- **Written instruction**: Rewrite the lines below with every "GUI agent" changed to "interface agent", keeping all other text the same.

** start of Data provided **

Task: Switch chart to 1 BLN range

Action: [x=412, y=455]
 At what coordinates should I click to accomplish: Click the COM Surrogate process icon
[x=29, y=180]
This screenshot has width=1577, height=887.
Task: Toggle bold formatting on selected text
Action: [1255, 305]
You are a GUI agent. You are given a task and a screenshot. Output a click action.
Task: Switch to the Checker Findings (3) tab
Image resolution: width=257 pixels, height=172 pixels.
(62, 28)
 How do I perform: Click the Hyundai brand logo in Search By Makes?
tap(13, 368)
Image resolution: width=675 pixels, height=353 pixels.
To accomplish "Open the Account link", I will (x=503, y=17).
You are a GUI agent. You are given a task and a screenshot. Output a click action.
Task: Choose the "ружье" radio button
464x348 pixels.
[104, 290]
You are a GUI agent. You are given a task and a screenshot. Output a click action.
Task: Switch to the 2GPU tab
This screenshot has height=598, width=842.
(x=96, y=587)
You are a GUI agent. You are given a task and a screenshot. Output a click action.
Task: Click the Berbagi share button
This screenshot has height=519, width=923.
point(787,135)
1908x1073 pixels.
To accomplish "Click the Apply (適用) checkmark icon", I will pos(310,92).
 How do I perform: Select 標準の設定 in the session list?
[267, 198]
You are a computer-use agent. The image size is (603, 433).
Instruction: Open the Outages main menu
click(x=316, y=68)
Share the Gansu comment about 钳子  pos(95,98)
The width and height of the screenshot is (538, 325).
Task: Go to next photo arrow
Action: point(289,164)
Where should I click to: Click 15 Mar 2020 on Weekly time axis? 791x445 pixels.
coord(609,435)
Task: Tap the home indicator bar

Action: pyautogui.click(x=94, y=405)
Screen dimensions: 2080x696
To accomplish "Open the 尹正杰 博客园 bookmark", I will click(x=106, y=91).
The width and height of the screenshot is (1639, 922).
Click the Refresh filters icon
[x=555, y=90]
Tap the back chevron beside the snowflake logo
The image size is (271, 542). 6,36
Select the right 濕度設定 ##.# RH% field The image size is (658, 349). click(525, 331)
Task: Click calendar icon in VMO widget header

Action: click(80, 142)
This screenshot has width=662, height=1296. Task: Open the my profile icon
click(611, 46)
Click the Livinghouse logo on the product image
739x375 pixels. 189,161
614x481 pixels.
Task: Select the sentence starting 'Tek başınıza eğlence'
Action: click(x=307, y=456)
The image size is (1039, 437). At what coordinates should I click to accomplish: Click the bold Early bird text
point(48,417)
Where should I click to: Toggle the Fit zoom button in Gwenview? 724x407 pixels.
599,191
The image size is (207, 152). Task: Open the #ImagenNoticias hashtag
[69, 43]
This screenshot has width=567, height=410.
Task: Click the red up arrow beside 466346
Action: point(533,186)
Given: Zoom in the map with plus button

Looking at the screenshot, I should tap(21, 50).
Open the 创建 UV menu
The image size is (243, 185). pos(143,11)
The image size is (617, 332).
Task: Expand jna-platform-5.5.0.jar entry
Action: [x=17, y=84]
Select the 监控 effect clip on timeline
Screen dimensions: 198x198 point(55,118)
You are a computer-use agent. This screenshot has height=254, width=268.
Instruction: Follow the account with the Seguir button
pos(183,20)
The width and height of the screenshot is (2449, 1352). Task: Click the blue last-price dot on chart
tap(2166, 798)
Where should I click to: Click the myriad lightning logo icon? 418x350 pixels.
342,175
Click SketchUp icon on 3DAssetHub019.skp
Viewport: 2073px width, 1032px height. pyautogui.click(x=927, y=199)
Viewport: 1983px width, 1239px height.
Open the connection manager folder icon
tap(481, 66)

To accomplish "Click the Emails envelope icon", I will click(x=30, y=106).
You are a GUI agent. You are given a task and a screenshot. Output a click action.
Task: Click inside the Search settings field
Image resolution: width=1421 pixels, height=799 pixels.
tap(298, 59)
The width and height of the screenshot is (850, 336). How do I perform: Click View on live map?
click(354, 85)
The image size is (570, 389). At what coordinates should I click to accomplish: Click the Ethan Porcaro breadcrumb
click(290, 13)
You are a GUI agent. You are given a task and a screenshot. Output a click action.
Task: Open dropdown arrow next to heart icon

** end of Data provided **

- **Task response**:
Task: Switch chart to 1 BLN range

Action: [x=412, y=455]
 At what coordinates should I click to accomplish: Click the COM Surrogate process icon
[x=29, y=180]
This screenshot has width=1577, height=887.
Task: Toggle bold formatting on selected text
Action: [1255, 305]
You are a interface agent. You are given a task and a screenshot. Output a click action.
Task: Switch to the Checker Findings (3) tab
Image resolution: width=257 pixels, height=172 pixels.
(62, 28)
 How do I perform: Click the Hyundai brand logo in Search By Makes?
tap(13, 368)
Image resolution: width=675 pixels, height=353 pixels.
To accomplish "Open the Account link", I will (x=503, y=17).
You are a interface agent. You are given a task and a screenshot. Output a click action.
Task: Choose the "ружье" radio button
464x348 pixels.
[104, 290]
You are a interface agent. You are given a task and a screenshot. Output a click action.
Task: Switch to the 2GPU tab
This screenshot has height=598, width=842.
(x=96, y=587)
You are a interface agent. You are given a task and a screenshot. Output a click action.
Task: Click the Berbagi share button
This screenshot has height=519, width=923.
point(787,135)
1908x1073 pixels.
To accomplish "Click the Apply (適用) checkmark icon", I will pos(310,92).
 How do I perform: Select 標準の設定 in the session list?
[267, 198]
You are a computer-use agent. The image size is (603, 433).
Instruction: Open the Outages main menu
click(x=316, y=68)
Share the Gansu comment about 钳子  pos(95,98)
The width and height of the screenshot is (538, 325).
Task: Go to next photo arrow
Action: point(289,164)
Where should I click to: Click 15 Mar 2020 on Weekly time axis? 791x445 pixels.
coord(609,435)
Task: Tap the home indicator bar

Action: pyautogui.click(x=94, y=405)
Screen dimensions: 2080x696
To accomplish "Open the 尹正杰 博客园 bookmark", I will click(x=106, y=91).
The width and height of the screenshot is (1639, 922).
Click the Refresh filters icon
[x=555, y=90]
Tap the back chevron beside the snowflake logo
The image size is (271, 542). 6,36
Select the right 濕度設定 ##.# RH% field The image size is (658, 349). click(525, 331)
Task: Click calendar icon in VMO widget header

Action: click(80, 142)
This screenshot has width=662, height=1296. Task: Open the my profile icon
click(611, 46)
Click the Livinghouse logo on the product image
739x375 pixels. 189,161
614x481 pixels.
Task: Select the sentence starting 'Tek başınıza eğlence'
Action: click(x=307, y=456)
The image size is (1039, 437). At what coordinates should I click to accomplish: Click the bold Early bird text
point(48,417)
Where should I click to: Toggle the Fit zoom button in Gwenview? 724x407 pixels.
599,191
The image size is (207, 152). Task: Open the #ImagenNoticias hashtag
[69, 43]
This screenshot has width=567, height=410.
Task: Click the red up arrow beside 466346
Action: point(533,186)
Given: Zoom in the map with plus button

Looking at the screenshot, I should tap(21, 50).
Open the 创建 UV menu
The image size is (243, 185). pos(143,11)
The image size is (617, 332).
Task: Expand jna-platform-5.5.0.jar entry
Action: [x=17, y=84]
Select the 监控 effect clip on timeline
Screen dimensions: 198x198 point(55,118)
You are a computer-use agent. This screenshot has height=254, width=268.
Instruction: Follow the account with the Seguir button
pos(183,20)
The width and height of the screenshot is (2449, 1352). Task: Click the blue last-price dot on chart
tap(2166, 798)
Where should I click to: Click the myriad lightning logo icon? 418x350 pixels.
342,175
Click SketchUp icon on 3DAssetHub019.skp
Viewport: 2073px width, 1032px height. pyautogui.click(x=927, y=199)
Viewport: 1983px width, 1239px height.
Open the connection manager folder icon
tap(481, 66)

To accomplish "Click the Emails envelope icon", I will click(x=30, y=106).
You are a interface agent. You are given a task and a screenshot. Output a click action.
Task: Click inside the Search settings field
Image resolution: width=1421 pixels, height=799 pixels.
tap(298, 59)
The width and height of the screenshot is (850, 336). How do I perform: Click View on live map?
click(354, 85)
The image size is (570, 389). At what coordinates should I click to accomplish: Click the Ethan Porcaro breadcrumb
click(290, 13)
You are a interface agent. You are given a task and a screenshot. Output a click action.
Task: Open dropdown arrow next to heart icon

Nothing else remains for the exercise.